Wohneigentum für Selbstnutzer*innen trotz erwarteter leichter Wertverluste?

Für Selbstnutzer*innen, die keinen Wieder­verkauf anstreben, oder sehr lang­fristig orien­tierte Vermieter*innen könnte auch ein Invest­ment in 16 Regionen mit leicht negativer prog­nostizierter Preis­ent­wickl­ung und moderaten Kauf­preisen mit Ver­viel­fältigern kleiner als 25 interessant sein. Wer in diesen Regionen derzeit eine Wohnung gemietet hat, könnte als Eigen­tümer*in auf längere Sicht günstiger fahren. Denn je geringer der Ver­viel­fältiger aus­fällt, desto mehr ver­kürzt sich der Zeit­raum, bis sich ein Kauf gegenüber der Miet­zahlung rechnet. Der­gestalt interessierte Käufer*innen sollten sich bei­spiels­weise in der Stadt Emden in Nieder­sachsen umschauen. Sie bietet bei einem leicht negativen er­warteten Preis­trend von minus 0,08 Prozent pro Jahr einen im Ver­gleich zum Durch­schnitt über alle deutschen Regionen sehr niedrigen Ver­viel­fältiger von 20,83. Im baden-württem­bergischen Zollern­alb­kreis wird nur von einem Wert­ver­lust von 0,04 Prozent pro Jahr aus­ge­gangen, der Ver­viel­fältiger liegt mit 24,01 aber schon deutlich höher als in Emden.

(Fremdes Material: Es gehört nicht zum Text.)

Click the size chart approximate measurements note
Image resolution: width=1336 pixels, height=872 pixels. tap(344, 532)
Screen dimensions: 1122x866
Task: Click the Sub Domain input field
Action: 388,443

„Trotz prog­nosti­zierter leichter Wert­verluste bietet eine über lange Zeit selbst­genutzte Immo­bilie oft Vorteile wie miet­freies Wohnen im Alter und kann wichtiger Teil der Vor­sorge­strate­gie sein“, sagt Grun­wald von der Postbank. „Jedes Objekt muss im Einzel­fall auf Lage und Bau­subs­tanz geprüft werden, dabei können Immo­bilien­ex­pert*innen helfen.“

Hintergrundinformationen zum Postbank Wohnatlas 2022

Der Postbank Wohnatlas ist eine jährlich erscheinende, mehrteilige Studienreihe, die den deutschen Immobilienmarkt unter verschiedenen Aspekten regional bis auf Kreisebene beleuchtet. Unter der Leitung von Diplom-Volkswirtin Dörte Nitt-Drießelmann, Senior Researcherin beim Hamburger WeltWirtschaftsInstitut (HWWI), wurde die Immobilienpreisentwicklung in den 401 deutschen Landkreisen und kreisfreien Städten untersucht.